**Задания**
• 1. Ответьте по воспоминаниям о хоккее:
(а) Каким был счет в серии перед четвертой игрой во Флориде?
(б) Что делал рассказчик, когда злился или был несогласен?
(в) Где, по слуху, рассказчика якобы арестовали?
• 2. Продолжите воспоминания о хоккее после последнего абзаца.

╭─ Текст

Четвертая игра во Флориде, десятого июня. 3-0 в серии. Начинается третий овертайм – 0:0. Сухих маек не было, а надо выходить на площадку. Игра продолжается, а сил уже нет. Мысль была единственная: "Да сдавайтесь уже, наконец!".

С "Анахаймом" мы попали в финал, и проиграли в седьмом матче. Слов не хватает. Седьмой матч – это 60 минут: Кубок или твой, или не твой. Мы в раздевалке перед игрой, тренер сказал всё, что должен был. А я сидел в той тишине, и, глядя на лица игроков, понимал, что ничего не получится. А после игры – слёзы.

Когда я был несогласен, когда злился – ломал клюшку. Меня сажали на лавку – проходя через это все, я рос. Но мог одну клюшку сломать, а мог сразу две.

Журналистских уток было так много, что я даже смеялся над тем, насколько людям не хватает фантазии, чтобы придумать что-то интересное. Ну, как, вот скажи мне, человек может находиться одновременно на двух континентах?! Помню, была история о том, что меня якобы арестовали. Мне звонит Сейейс, и спрашивает, всё ли со мной нормально. Да всё нормально, я в Нью-Йорке, а что? Оказалось, что кто-то пустил слух, что меня арестовали в Колорадо. Я уже думал телефон в окно высунуть, чтобы человеку доказать, как такси бибикают на улице (смеётся).

╰─
╭─ Материал

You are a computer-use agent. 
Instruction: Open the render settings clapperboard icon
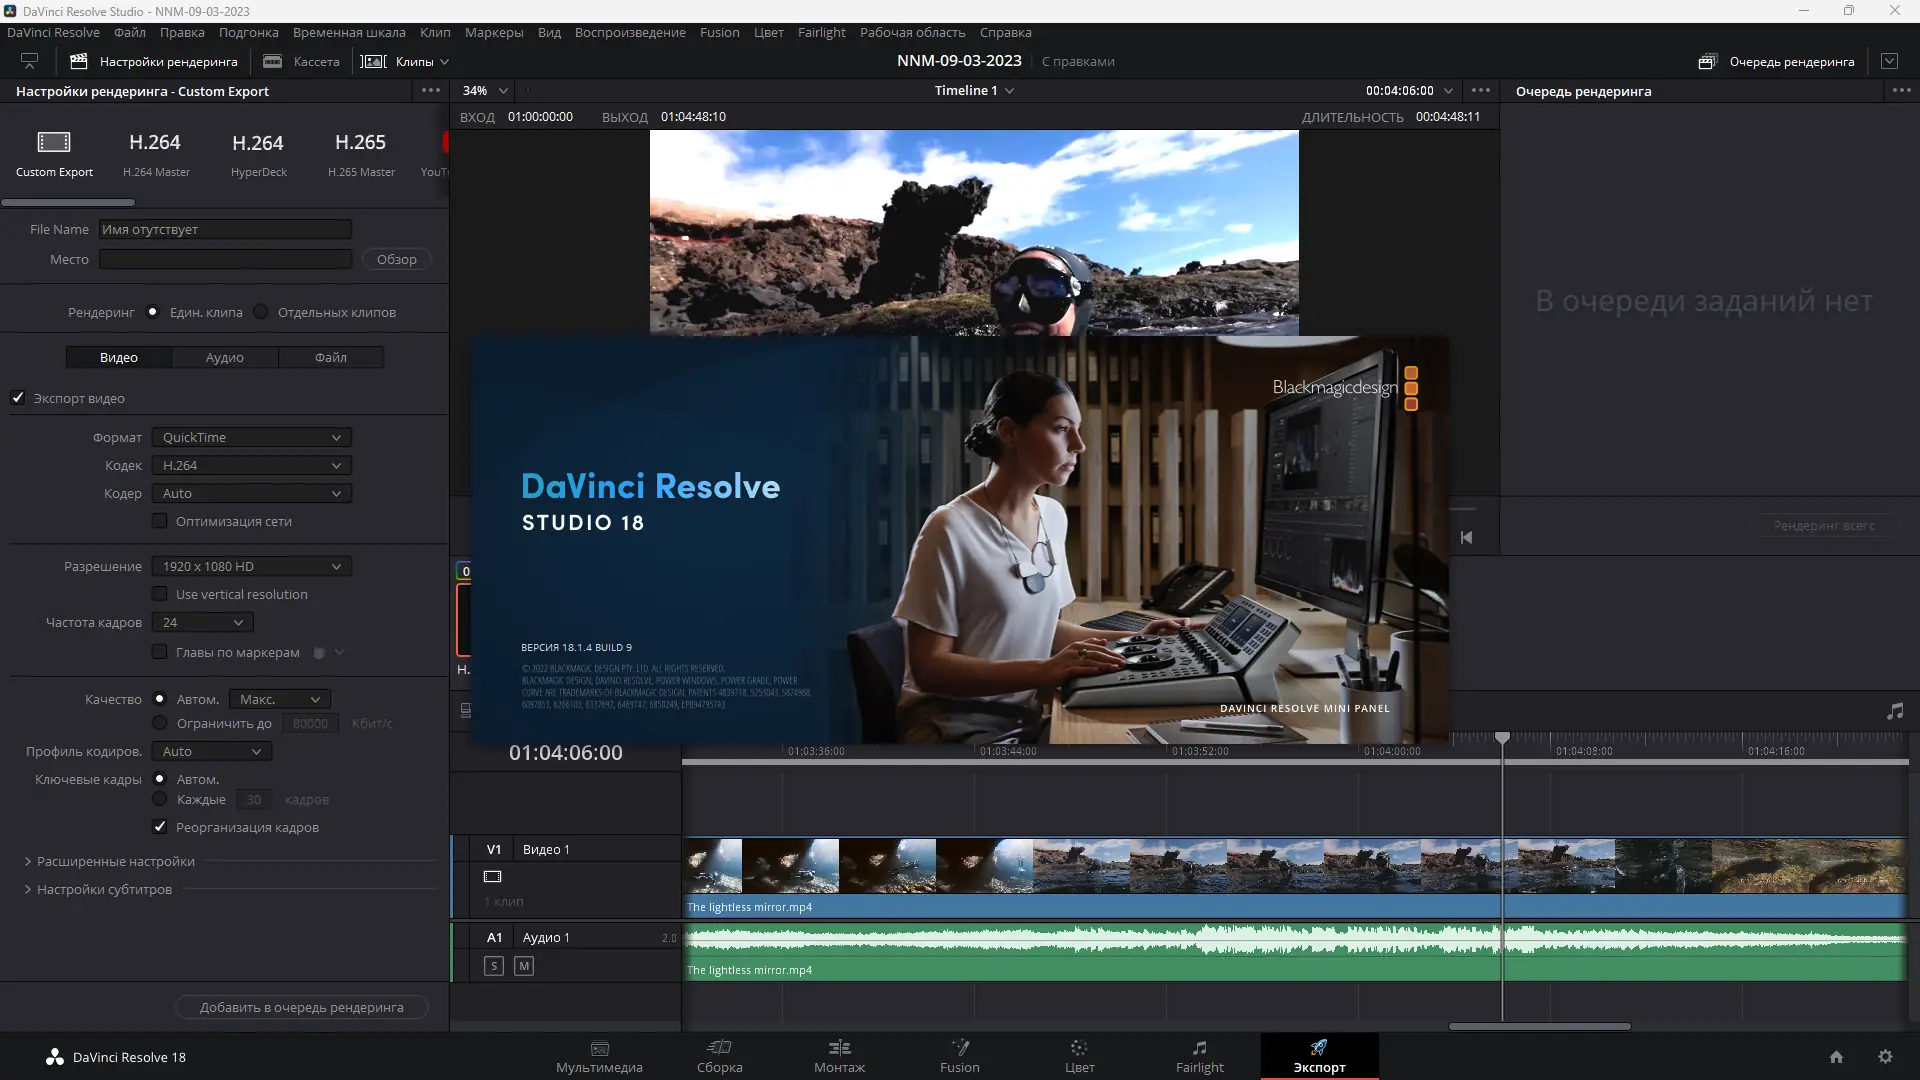pyautogui.click(x=77, y=61)
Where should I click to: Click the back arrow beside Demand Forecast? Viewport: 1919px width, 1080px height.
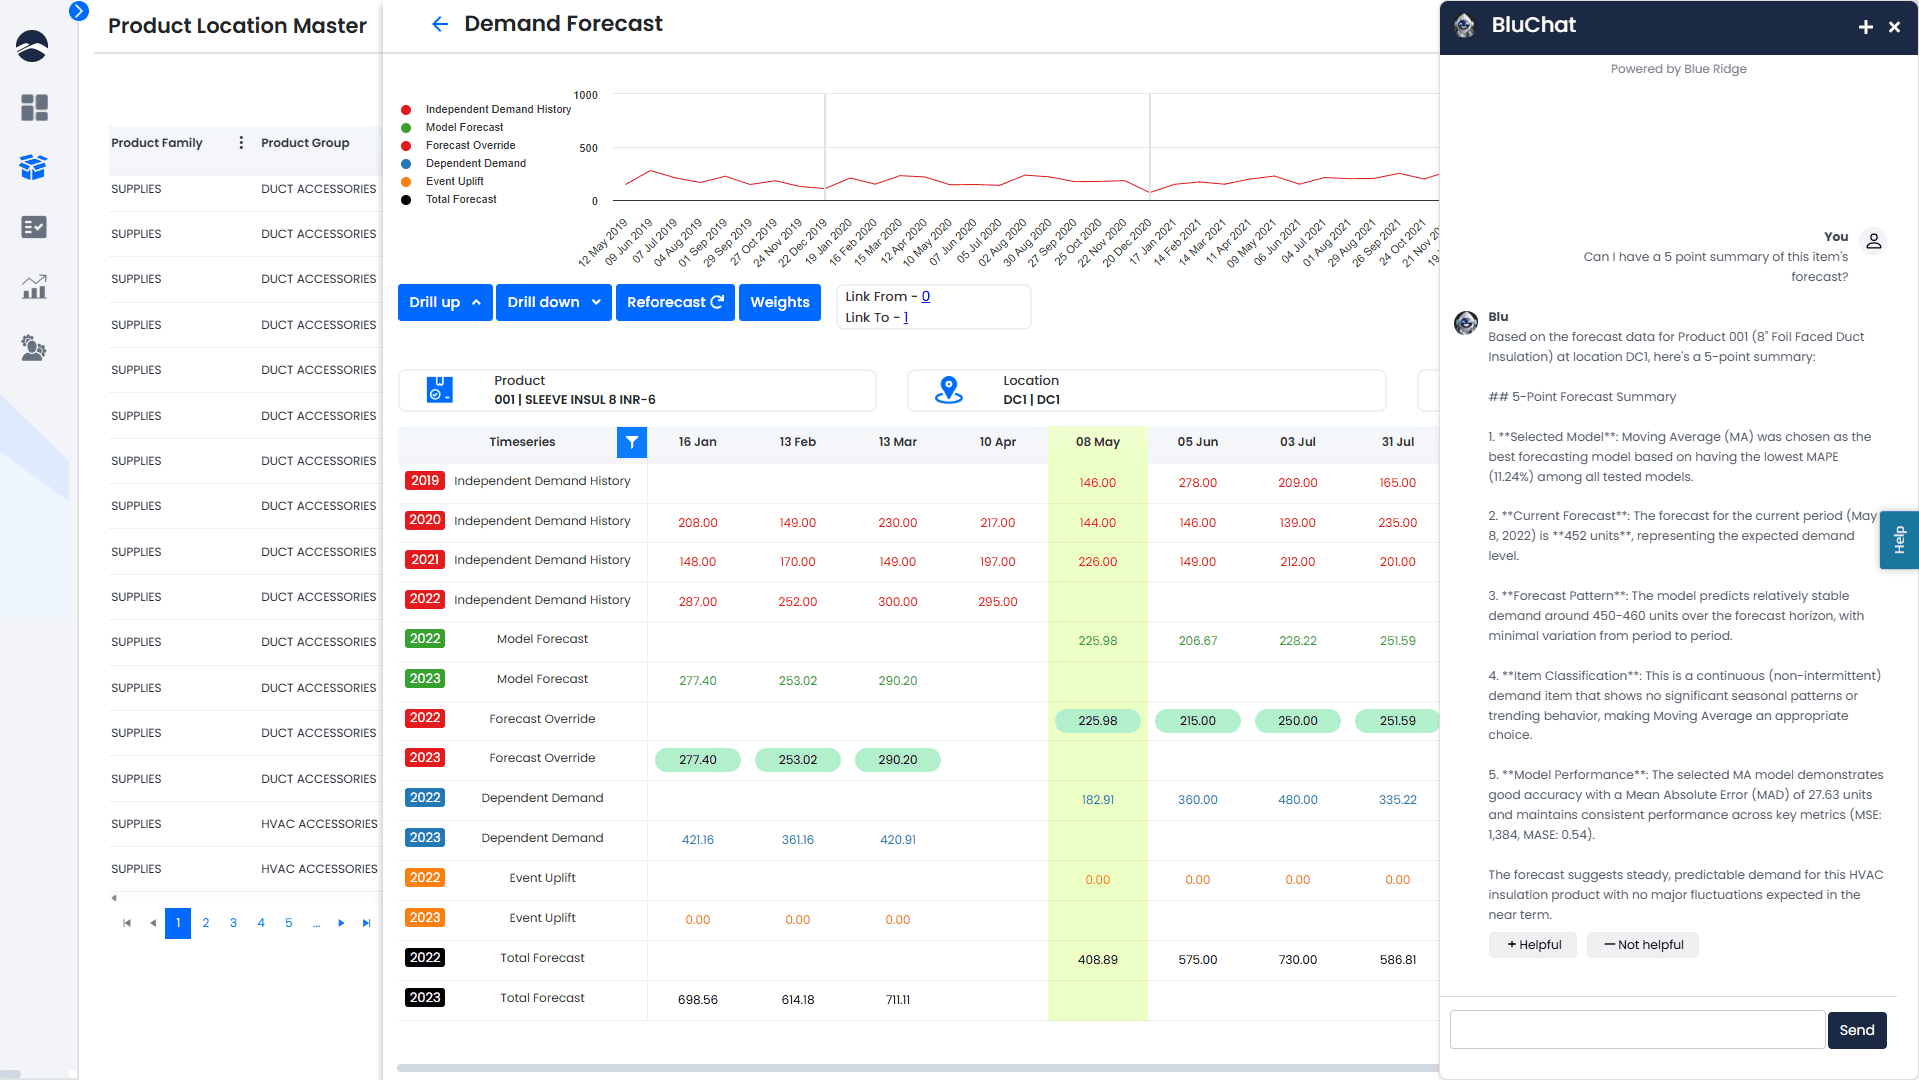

╰─

**Ответы**
• 1.
(а) 3-0.
(б) Ломал клюшку, иногда сразу две.
(в) В Колорадо.

• 2.
Потом во "Флориде" интересно, кстати, было. У клуба поменялись хозяева, и один из акционеров, на тот момент имевший самую большую часть, заявил, что собирает  команду, которая выйдет в плей-офф и завоюет Кубок Стэнли. Новый тренер, новая команда. Бюджет вырос такой, что в следующем сезоне, когда руководство увидело цифры, решило, что, в принципе, новая команда им больше не нужна (улыбается). У меня был довольно приличный контракт, и меня поменяли вместе с Павлом Буре и Виктором Козловым. Чистка пошла, короче.

Два года. Хоккея слишком много. Сколько еще играть?

– Когда вернулось рижское "Динамо", у меня было полное незнание предмета. Да и скепсиса хватало. Я был в Америке, а тут какая-то КХЛ появилась. Были сплошные вопросы: что? почему? как? Тем более, когда ответов не получаешь, начинаешь сам додумывать.
 
Уже в первом сезоне Виестурс Козиолс и Нормундс Сейейс приехали ко мне в Америку, уговаривать. Им не удалось, я отказался. Я тогда уже за хоккеем не следил, не смотрел ничего. Хоккея стало слишком много для меня. Были предложения из НХЛ, из КХЛ, но я понял для себя, что чисто психологически не смогу. Два года мне нужно было для того, чтобы восстановиться. Нет-нет, в физическом плане всё было отлично, но в голове происходило что-то совсем не то. Но прошли эти два года, и я изменился.

Когда ехал в Ригу, понимал, что меня ждет. Мой друг не зря меня спросил, готов ли я к тому, что все взоры будут обращены на меня. Если команда будет плохо играть, то кто будет главным виновным? Я.

НХЛ очень тяжело скопировать. Когда я только приехал в Ригу играть в КХЛ, понял, что эти два метра разницы в величине площадки меняют действительно очень много. Еще силовая борьба: помню, подобрал у борта шайбу, и по привычке жду удара. Жду - жду, а его нет и нет.
 
Оказалось, что соперник просто прокатился вперед. В общем, это очень запомнилось. Помню, сам вроде тоже делал силовые, но промазывал.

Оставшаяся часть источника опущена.